La capitale libyenne, le 25 août 1978: le chef spirituel de la communauté chiite libanaise et président du Conseil supérieur chiite (CSC), l’imam Moussa Sadr, et deux de ses proches collaborateurs, cheikh Mohammad Yacoub et le journaliste Abbas Badreddine, entament une visite en Libye à l’invitation du leader libyen de l’époque, le colonel Moammar Kadhafi. Le 31 août, l’imam et ses deux compagnons sont vus pour la dernière fois, en Libye. Depuis, aucune nouvelle, aucune trace d’eux. Le régime libyen affirmera qu’ils ont quitté Tripoli pour Rome, mais les autorités italiennes souligneront que les trois hommes n’ont jamais débarqué à Rome. De fait, aucun indice de leur passage en Italie n’a jamais été décelé.
Cette disparition est intervenue dans un contexte potentiellement explosif au Moyen-Orient: l’ayatollah Khomeiny préparait et gérait dès l’hiver 1978, depuis son exil parisien à Neauphle-le-Château, la Révolution islamique en Iran; parallèlement, la tension était vive au Liban-Sud où les organisations palestiniennes armées lançaient des attaques répétées aux Katioucha contre Israël, entrainant des raids aériens de représailles contre les villages majoritairement habités par des chiites.

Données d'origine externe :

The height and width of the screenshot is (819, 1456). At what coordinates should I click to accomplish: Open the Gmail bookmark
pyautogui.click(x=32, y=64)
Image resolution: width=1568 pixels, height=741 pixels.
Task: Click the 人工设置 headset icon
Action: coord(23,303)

Le lourd impact de l’élimination de Moussa Sadr se fait ressentir, par ricochet, jusqu’à nos jours. L’imam disparu avait joué un rôle capital dans l’affirmation de la présence et des droits de sa communauté sur l’échiquier libanais, mettant ainsi un terme à un long ostracisme qui durait depuis de nombreuses décennies. Sous l’empire ottoman, à titre d’exemple, le Conseil consultatif en charge des deux caïmacamats créés au Mont-Liban au milieu du XIXe siècle comprenait des délégués des communautés maronite, grecque-catholique, grecque-orthodoxe, sunnite et druze. Les chiites, peu présents au Mont-Liban, étaient représentés par le délégué sunnite.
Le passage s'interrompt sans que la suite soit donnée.